:: EXTRAIT PRÉSENTÉ ::
Logiciel libre

Harry Halpin

ordinateurs, logiciel, propriété intellectuelle, communs

Alors que le monde est de plus en plus tissé en un réseau dense d’ordinateurs interconnectés, la question centrale de notre époque est en train de devenir une question technologique : comment maintenir la liberté dans un monde qui est de plus en plus dirigé non pas par des humains, mais par des logiciels ? Le logiciel libre apporte une réponse à cette question en actualisant la notion traditionnelle de liberté, antérieure au numérique, pour y inclure la dépendance de l’humanité à l’égard du logiciel. La question à laquelle toute forme future de politique doit répondre n’est pas seulement la préservation de la liberté humaine, mais son expansion via un plus grand contrôle populaire autonome de l’infrastructure informatique, par les utilisateurs eux-mêmes.

:: DONNÉES DE LA TÂCHE ::
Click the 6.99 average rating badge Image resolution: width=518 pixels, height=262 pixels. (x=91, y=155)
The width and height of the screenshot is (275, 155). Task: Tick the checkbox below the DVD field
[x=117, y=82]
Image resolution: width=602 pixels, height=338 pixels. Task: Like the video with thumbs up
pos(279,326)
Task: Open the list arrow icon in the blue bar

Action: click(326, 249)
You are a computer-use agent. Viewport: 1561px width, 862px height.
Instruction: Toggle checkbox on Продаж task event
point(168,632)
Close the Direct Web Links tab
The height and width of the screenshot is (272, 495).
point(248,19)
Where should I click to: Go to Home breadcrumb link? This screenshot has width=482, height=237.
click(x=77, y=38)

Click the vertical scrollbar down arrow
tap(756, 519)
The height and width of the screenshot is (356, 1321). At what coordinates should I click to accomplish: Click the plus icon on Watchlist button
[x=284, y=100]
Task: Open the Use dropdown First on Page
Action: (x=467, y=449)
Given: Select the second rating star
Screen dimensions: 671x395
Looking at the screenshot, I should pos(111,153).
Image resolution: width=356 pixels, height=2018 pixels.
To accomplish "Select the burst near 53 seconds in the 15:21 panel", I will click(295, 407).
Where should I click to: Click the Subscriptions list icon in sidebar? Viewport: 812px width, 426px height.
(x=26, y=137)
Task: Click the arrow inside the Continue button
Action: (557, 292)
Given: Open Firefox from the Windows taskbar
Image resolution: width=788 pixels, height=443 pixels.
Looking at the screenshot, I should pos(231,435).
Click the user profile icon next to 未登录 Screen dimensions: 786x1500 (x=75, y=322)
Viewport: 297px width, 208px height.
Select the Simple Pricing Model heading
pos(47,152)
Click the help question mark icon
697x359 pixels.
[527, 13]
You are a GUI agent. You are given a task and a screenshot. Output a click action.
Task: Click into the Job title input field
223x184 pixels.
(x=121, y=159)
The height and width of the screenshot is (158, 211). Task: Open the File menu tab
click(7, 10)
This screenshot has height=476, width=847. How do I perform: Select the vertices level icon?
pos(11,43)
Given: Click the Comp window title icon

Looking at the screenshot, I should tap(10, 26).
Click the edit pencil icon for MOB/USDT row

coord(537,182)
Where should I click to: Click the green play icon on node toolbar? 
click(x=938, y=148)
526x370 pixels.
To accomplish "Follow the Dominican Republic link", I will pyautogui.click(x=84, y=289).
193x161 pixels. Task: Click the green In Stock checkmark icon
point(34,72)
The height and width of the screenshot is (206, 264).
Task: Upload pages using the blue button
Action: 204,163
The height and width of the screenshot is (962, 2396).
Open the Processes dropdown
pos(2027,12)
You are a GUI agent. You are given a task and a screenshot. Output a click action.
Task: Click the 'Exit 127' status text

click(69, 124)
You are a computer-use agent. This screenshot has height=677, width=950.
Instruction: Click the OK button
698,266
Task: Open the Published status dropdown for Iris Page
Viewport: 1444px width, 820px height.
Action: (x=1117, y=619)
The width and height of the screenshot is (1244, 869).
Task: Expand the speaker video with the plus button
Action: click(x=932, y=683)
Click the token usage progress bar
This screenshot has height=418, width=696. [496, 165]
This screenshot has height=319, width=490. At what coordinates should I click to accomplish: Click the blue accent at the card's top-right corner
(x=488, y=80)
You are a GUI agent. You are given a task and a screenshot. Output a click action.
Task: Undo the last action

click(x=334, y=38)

:: TÂCHES ET EXERCICES ::
[a] Répondez aux questions suivantes sur le texte consacré au logiciel libre :
(i) Quel nom de personne figure sous le titre ?
(ii) Quels mots-clés sont énumérés avant le paragraphe ?
(iii) Quelle notion le logiciel libre actualise-t-il ?
[b] Comptez les lignes des enregistrements où figure la chaîne « coordinates », en respectant la casse, et donnez uniquement ce nombre.

:: LISTE DES RÉPONSES ::
[a]
(i) Harry Halpin.
(ii) Ordinateurs, logiciel, propriété intellectuelle, communs.
(iii) La notion traditionnelle de liberté, antérieure au numérique.

[b] 2